(Saved entries)
===
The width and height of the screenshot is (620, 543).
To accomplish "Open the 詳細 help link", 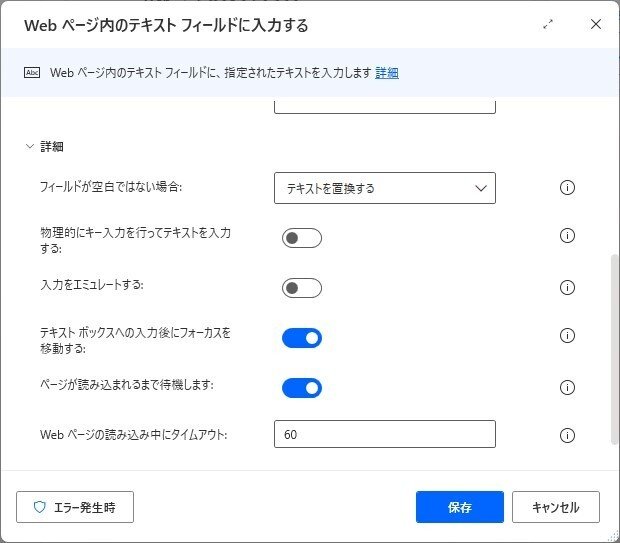I will tap(387, 73).
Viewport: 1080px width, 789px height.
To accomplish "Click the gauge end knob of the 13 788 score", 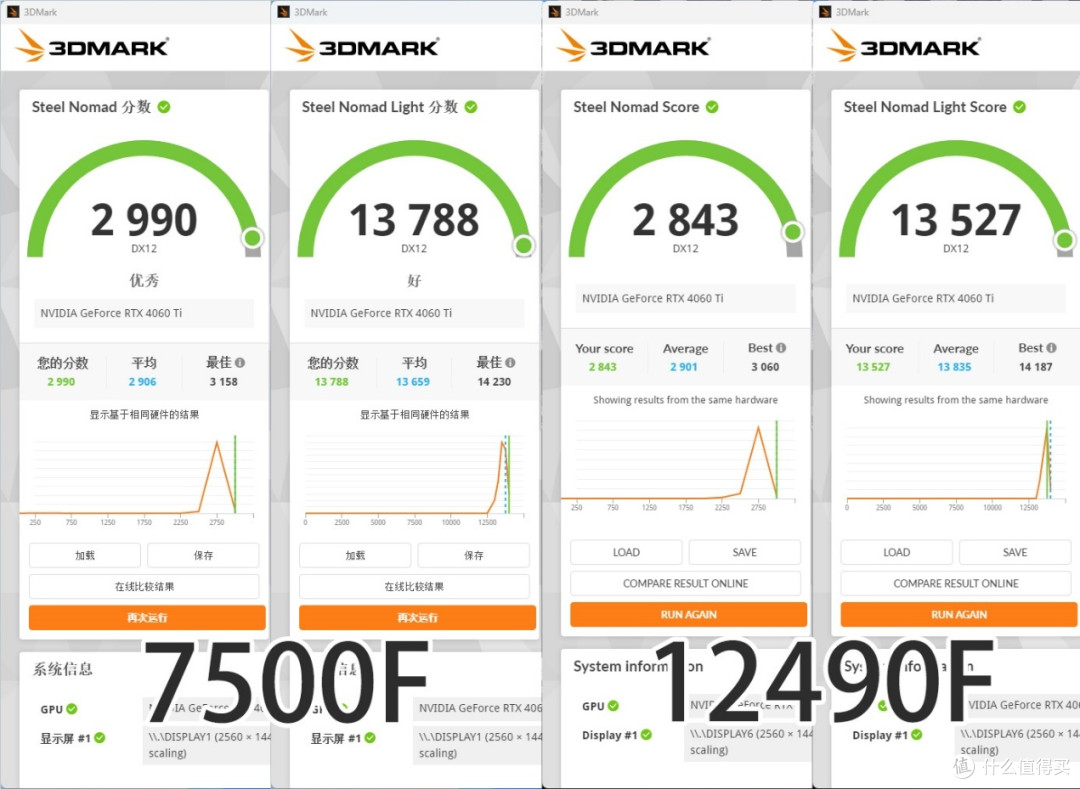I will pyautogui.click(x=523, y=246).
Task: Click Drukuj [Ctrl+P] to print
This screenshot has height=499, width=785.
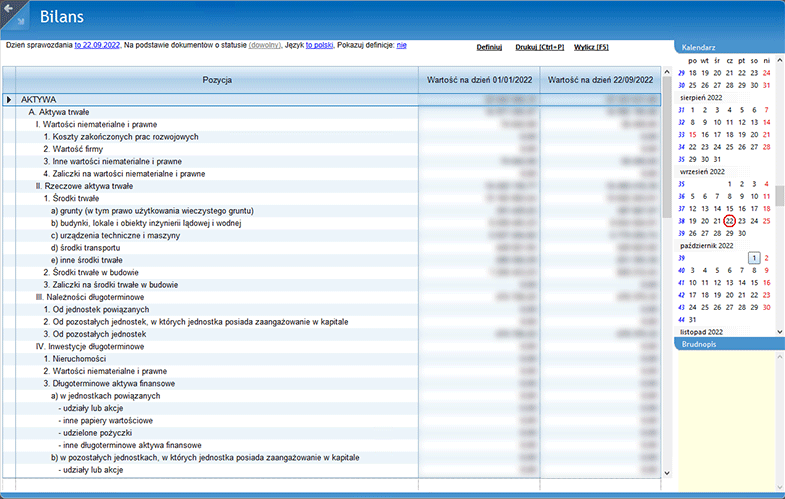Action: pyautogui.click(x=539, y=47)
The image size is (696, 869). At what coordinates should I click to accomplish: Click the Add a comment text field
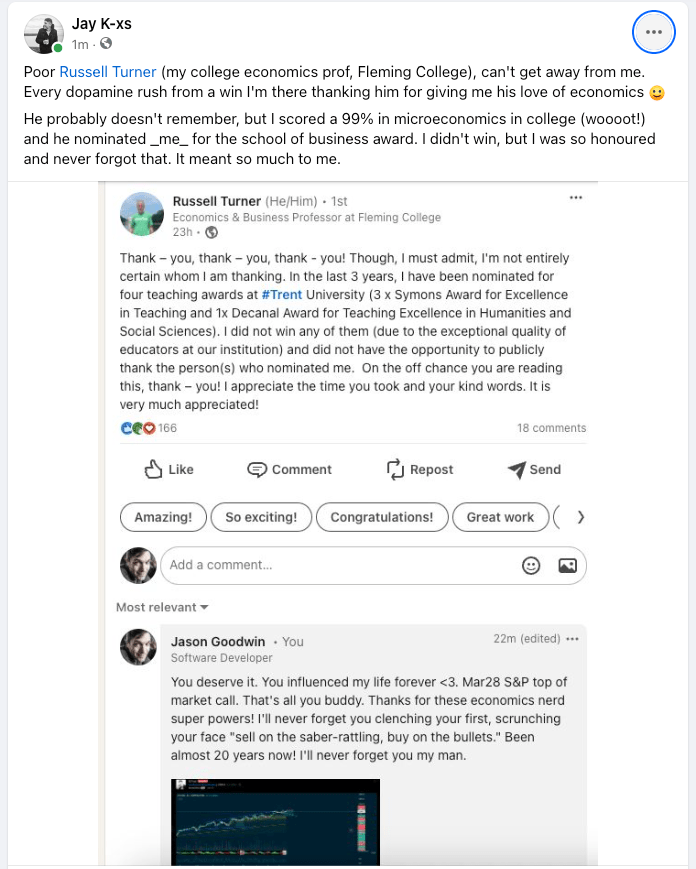[x=340, y=565]

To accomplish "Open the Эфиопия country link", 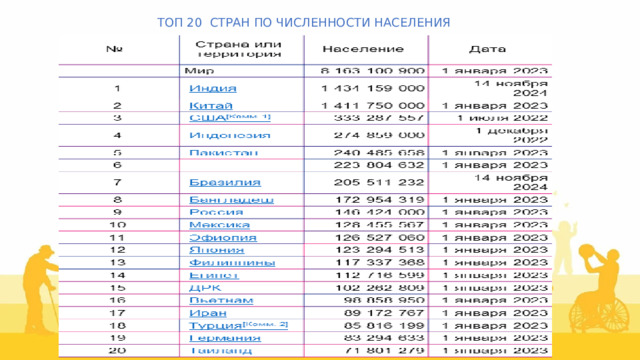I will point(223,238).
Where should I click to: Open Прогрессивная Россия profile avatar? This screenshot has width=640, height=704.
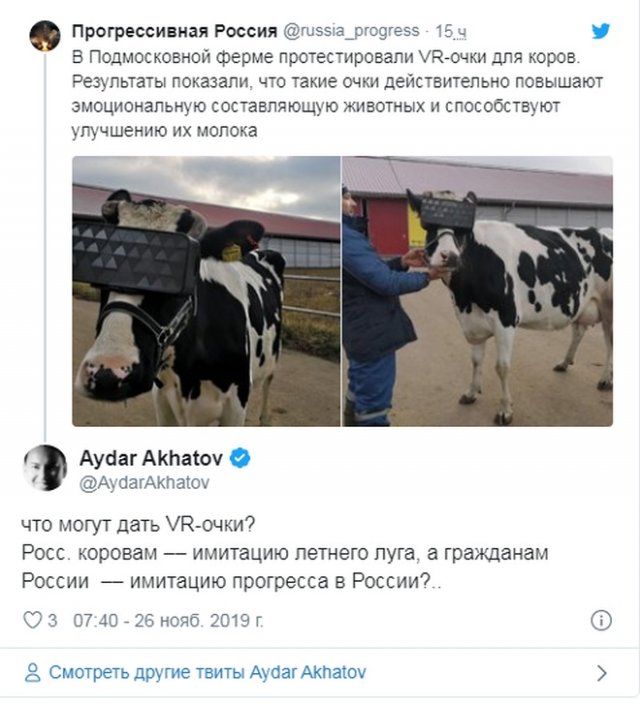point(45,36)
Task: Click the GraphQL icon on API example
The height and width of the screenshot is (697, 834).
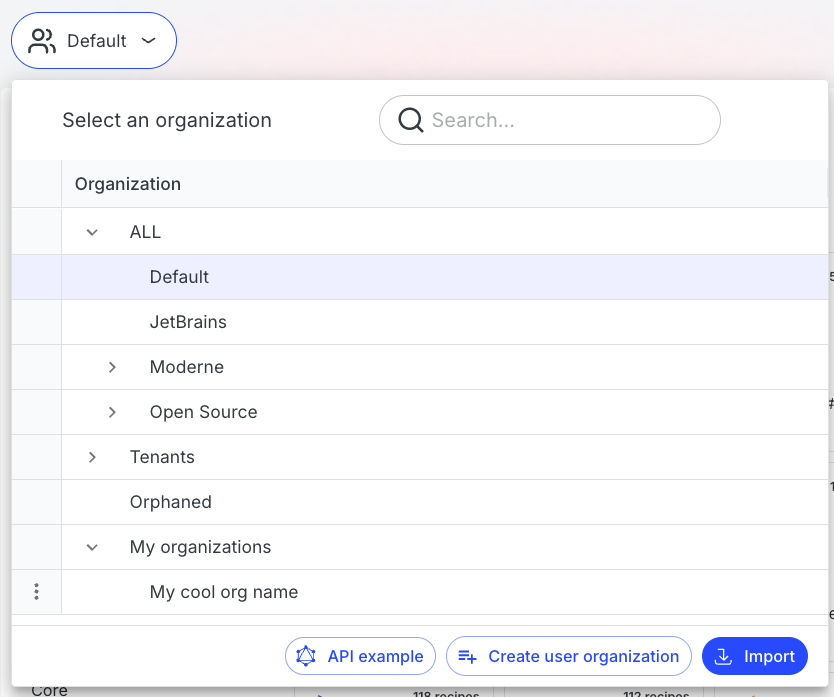Action: [306, 657]
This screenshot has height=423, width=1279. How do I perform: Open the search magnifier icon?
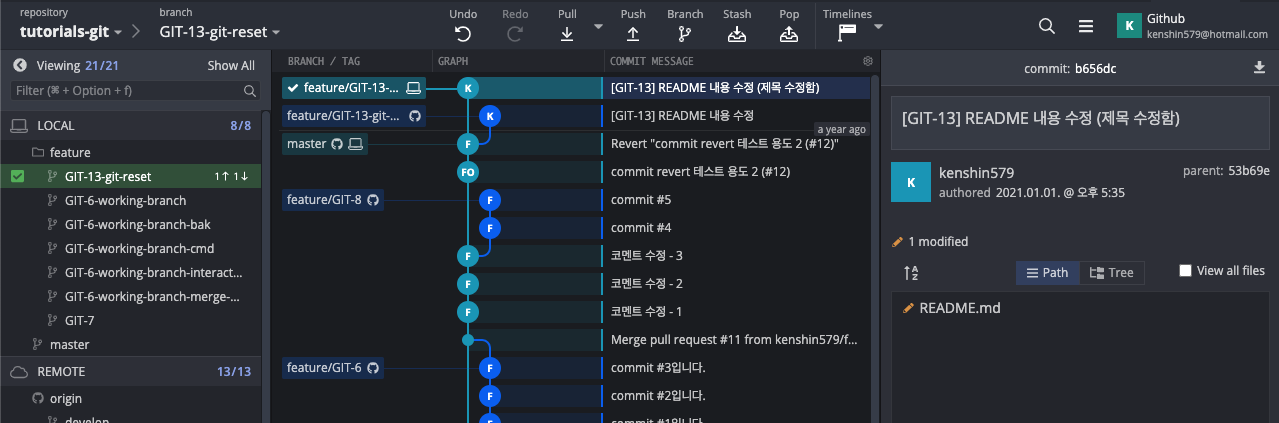tap(1046, 27)
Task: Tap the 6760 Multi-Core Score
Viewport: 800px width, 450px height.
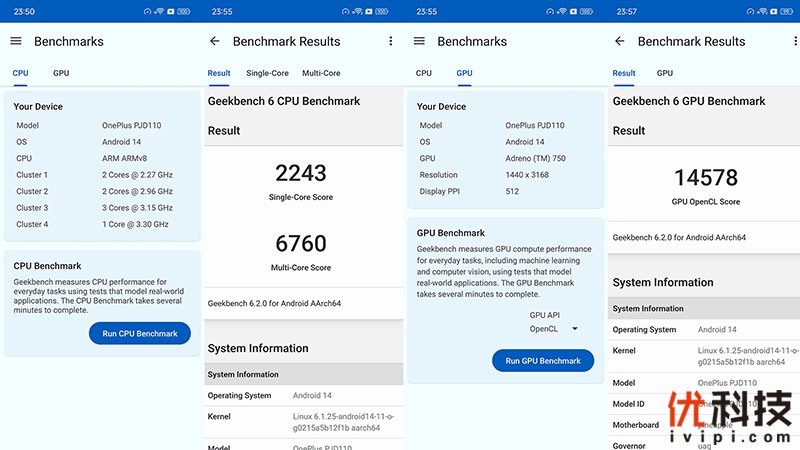Action: pos(301,243)
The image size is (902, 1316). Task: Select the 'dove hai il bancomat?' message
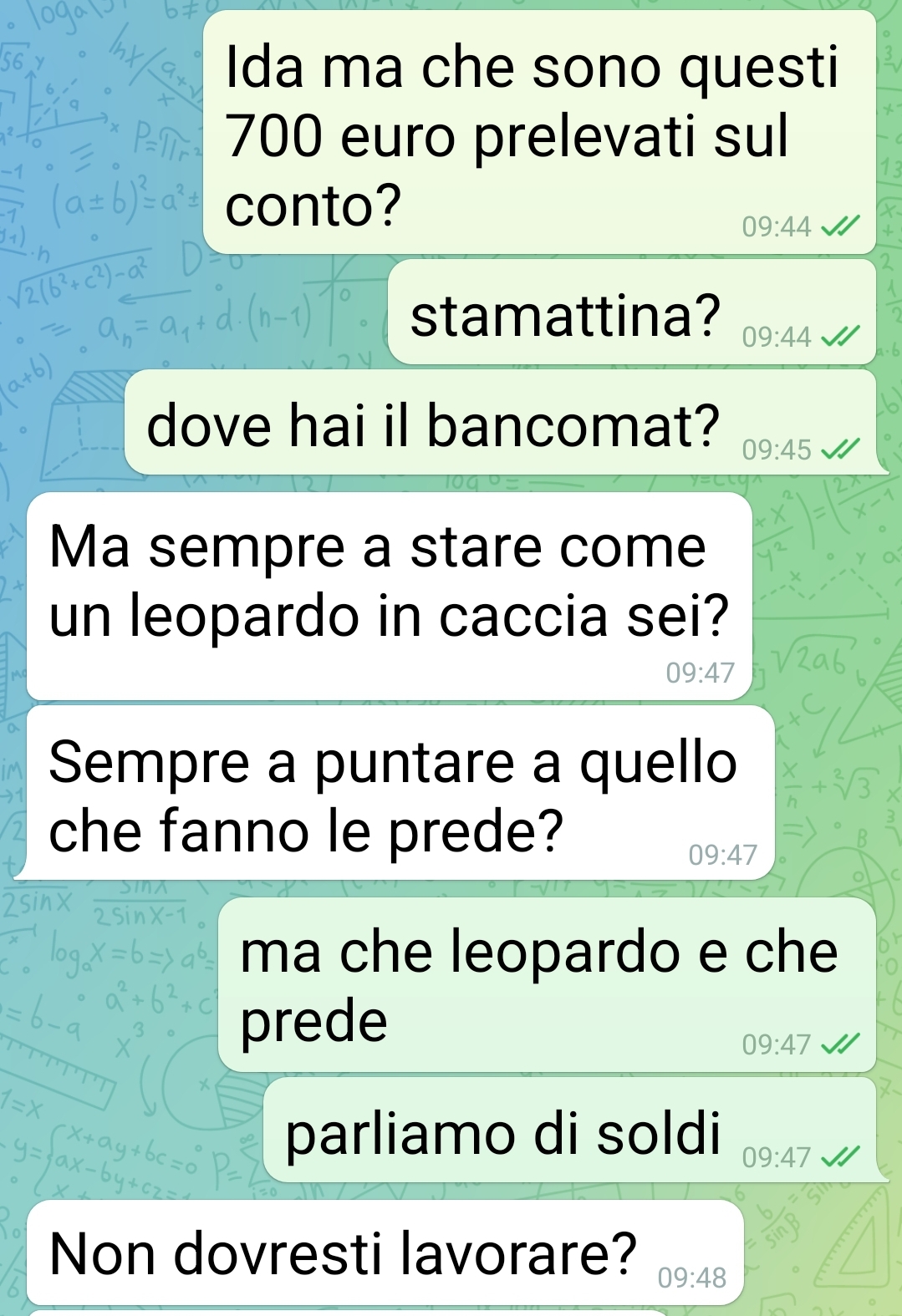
===
Return all lines above that mention the word "Task".

* _Result_
Task: Click Drukuj [Ctrl+P] to print
Task: Click the GraphQL icon on API example
Task: Tap the 6760 Multi-Core Score
The image size is (902, 1316). Task: Select the 'dove hai il bancomat?' message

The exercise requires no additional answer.